Jeune et con que j’étais, j’avais pas daigné me déplacer, déjà désillusionné par les choses de la vie et en me disant qu’un simple vote n’allait rien changer à tout ça. Sauf que, pas de bol, j’étais pas le seul à avoir eu la même idée ce jour-là. Et patatras ! Le Front National s’est engouffré dans la brèche et je n’avais plus que mes yeux pour pleurer. De dépit, je me suis rendu aux urnes pour le deuxième tour afin de contrer cette gangrène honteuse afin que Le Pen ne nous casse plus jamais les burnes.
Je n’aurais pas supporté qu’un facho dirige notre pays Liberté. Saez était lui aussi sur le cul. En réaction, il a écrit un fort joli texte très engagé au lendemain du premier tour en avril 2002 : fils de France. D’ailleurs je l’écoute en boucle depuis plusieurs jours. Ça me met en transe et dans des états pas possibles. Je ferme les yeux et je reviens violemment en arrière. J’ai honte de moi, de ce que je suis devenu. De ce que nous sommes tous devenus. Avant, nous étions engagés, nous avions des rêves plein la tête, des idées, le poing levé, maintenant nous ne sommes plus que des êtres désillusionnés, la bouche fermée, les épaules rentrées.
En 2007 bis repetita, il faut combattre les mêmes ennemis ! Encore plus coriaces que des bactéries. Il faut donc rester vigilants. Saez veille au grain et sort de nouveau au moment des élections un titre percutant : Jeunesse lève-toi ! Pour inciter les jeunes à se bouger le cul pour aller voter et surtout à ne pas abandonner le combat. Je ne me rappelle même plus si moi j’y suis allé. Sans doute au deuxième tour une fois encore. Car leurs discours de beaux parleurs me sortaient par les trous de nez, des promesses que jamais ils ne tiendraient.
Je ne votais pas pour, je votais contre. Contre les extrêmes ! Je ne dérogerai jamais à la règle. Saez tout comme le vin aigre, coule dans mes veines. C’est mon prophète à moi, qui remplace les hommes politiques ou bien encore les faux prophètes de la Bible, j’y crois de façon mystique.
Avant, on ouvrait sa gueule, on n’avait pas peur ! Où sont les Renaud, les Balavoine, les Coluche ? Ils ont tous clamsé dans des circonstances étranges. Réduits au silence. Renaud s’est définitivement tu, à croire qu’on lui a glissé un antalgique puissant de niveau trois dans sa bouteille de jaune. Il est où putain le gars qui chantait à tue tête Hexagone, Société tu m’auras pas, Putain de camion ou encore Camarade bourgeois ? Maintenant il chante j’embrasse un flic et semble avoir retourné sa veste, l’âge aidant il a abandonné la lutte.

===

> [Consigne a]: Extrayez toutes les lignes des enregistrements qui contiennent la chaîne « Open », en tenant compte de la casse.

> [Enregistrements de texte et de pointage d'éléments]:
===

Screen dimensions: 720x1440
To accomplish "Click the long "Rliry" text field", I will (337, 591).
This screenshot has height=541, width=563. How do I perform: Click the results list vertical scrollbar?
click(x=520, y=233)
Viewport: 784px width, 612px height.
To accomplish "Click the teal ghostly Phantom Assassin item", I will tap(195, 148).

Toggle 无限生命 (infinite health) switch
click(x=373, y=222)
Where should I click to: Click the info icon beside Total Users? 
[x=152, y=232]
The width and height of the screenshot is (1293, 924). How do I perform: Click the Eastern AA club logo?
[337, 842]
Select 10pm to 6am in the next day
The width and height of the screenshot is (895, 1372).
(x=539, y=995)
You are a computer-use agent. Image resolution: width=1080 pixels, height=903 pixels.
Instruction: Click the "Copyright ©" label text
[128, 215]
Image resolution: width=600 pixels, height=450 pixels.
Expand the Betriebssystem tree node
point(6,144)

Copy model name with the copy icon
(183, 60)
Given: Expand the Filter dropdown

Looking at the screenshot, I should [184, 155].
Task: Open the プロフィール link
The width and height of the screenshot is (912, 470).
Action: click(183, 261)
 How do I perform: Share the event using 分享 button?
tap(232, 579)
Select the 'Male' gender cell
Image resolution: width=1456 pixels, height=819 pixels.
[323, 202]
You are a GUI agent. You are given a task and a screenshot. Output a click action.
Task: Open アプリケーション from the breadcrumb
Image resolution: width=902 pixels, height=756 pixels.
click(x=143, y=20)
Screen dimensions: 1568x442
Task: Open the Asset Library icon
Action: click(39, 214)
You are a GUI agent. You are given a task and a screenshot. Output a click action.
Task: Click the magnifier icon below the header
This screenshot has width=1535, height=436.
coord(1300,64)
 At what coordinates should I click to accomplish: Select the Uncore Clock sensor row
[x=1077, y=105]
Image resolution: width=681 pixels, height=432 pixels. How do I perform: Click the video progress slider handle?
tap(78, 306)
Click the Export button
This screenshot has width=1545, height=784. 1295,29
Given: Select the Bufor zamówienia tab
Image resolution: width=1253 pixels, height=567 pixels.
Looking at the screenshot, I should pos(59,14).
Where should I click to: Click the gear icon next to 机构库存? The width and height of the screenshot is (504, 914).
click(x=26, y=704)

===

> [Consigne b]: Transcrivez fidèlement le passage du texte sur Saez qui commence aux mots « Jeune et con » et s'arrête après les mots « jamais les burnes. ».

> [Solution a]:
Task: Open the プロフィール link
Task: Open アプリケーション from the breadcrumb
Task: Open the Asset Library icon

> [Solution b]:
Jeune et con que j’étais, j’avais pas daigné me déplacer, déjà désillusionné par les choses de la vie et en me disant qu’un simple vote n’allait rien changer à tout ça. Sauf que, pas de bol, j’étais pas le seul à avoir eu la même idée ce jour-là. Et patatras ! Le Front National s’est engouffré dans la brèche et je n’avais plus que mes yeux pour pleurer. De dépit, je me suis rendu aux urnes pour le deuxième tour afin de contrer cette gangrène honteuse afin que Le Pen ne nous casse plus jamais les burnes.